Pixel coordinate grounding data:
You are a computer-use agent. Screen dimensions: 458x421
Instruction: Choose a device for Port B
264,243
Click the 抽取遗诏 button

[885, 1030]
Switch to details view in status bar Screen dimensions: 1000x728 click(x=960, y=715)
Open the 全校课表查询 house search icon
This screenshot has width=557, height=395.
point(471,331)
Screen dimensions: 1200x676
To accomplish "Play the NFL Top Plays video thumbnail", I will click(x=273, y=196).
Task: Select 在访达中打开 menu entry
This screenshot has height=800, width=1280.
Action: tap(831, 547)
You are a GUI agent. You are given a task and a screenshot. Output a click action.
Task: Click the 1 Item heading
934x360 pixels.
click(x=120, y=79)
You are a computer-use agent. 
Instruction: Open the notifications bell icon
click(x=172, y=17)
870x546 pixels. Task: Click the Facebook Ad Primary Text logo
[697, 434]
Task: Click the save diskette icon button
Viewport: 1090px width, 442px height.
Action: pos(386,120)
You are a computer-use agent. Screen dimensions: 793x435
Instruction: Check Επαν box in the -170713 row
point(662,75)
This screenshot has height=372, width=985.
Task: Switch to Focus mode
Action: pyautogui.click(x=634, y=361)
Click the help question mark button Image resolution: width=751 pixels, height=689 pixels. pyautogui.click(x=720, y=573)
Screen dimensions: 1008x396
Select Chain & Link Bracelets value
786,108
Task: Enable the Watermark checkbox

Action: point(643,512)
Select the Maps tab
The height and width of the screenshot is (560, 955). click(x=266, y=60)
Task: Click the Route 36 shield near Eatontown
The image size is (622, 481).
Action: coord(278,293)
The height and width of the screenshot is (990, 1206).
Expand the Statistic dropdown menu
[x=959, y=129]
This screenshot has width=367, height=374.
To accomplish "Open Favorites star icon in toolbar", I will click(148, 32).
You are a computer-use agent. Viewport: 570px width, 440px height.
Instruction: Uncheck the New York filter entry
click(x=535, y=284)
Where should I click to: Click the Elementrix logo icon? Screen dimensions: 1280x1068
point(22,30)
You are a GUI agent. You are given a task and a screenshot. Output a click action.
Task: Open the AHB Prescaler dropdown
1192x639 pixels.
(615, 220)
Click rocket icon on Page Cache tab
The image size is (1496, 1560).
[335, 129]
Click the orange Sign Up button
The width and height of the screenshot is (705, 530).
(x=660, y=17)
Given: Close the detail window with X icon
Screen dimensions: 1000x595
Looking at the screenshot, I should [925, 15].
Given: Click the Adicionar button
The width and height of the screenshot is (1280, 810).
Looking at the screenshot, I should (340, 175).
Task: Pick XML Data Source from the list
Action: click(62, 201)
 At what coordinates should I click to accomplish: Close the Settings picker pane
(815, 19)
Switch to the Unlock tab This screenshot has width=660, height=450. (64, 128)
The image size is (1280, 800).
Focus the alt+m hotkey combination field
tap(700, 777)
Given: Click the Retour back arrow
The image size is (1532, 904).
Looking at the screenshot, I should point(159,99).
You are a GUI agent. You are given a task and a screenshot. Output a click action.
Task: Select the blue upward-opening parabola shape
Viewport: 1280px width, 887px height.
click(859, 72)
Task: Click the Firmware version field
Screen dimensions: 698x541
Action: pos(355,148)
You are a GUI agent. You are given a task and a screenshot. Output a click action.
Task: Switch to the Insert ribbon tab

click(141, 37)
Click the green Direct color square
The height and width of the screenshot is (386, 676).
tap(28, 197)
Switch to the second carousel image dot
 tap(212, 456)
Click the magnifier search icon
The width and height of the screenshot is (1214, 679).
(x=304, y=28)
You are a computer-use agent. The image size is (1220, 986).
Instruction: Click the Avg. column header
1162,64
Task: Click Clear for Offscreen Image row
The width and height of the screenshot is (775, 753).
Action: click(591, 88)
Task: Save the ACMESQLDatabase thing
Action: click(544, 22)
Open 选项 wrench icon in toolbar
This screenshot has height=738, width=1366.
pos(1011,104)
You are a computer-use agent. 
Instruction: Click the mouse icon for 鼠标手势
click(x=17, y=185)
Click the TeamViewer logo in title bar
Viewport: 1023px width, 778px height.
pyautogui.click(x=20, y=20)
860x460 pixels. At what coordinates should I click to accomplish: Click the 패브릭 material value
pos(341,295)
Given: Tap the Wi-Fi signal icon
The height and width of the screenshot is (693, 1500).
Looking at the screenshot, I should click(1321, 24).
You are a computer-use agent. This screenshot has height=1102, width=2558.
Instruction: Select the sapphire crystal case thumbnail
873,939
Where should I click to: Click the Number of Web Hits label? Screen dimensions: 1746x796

### [Work task]
Return, word for word, the line containing "You are a computer-use agent. This" and all lines after it through the last line of the records, and nothing else.

### [Solved problem]
You are a computer-use agent. This screenshot has height=1102, width=2558.
Instruction: Select the sapphire crystal case thumbnail
873,939
Where should I click to: Click the Number of Web Hits label? Screen dimensions: 1746x796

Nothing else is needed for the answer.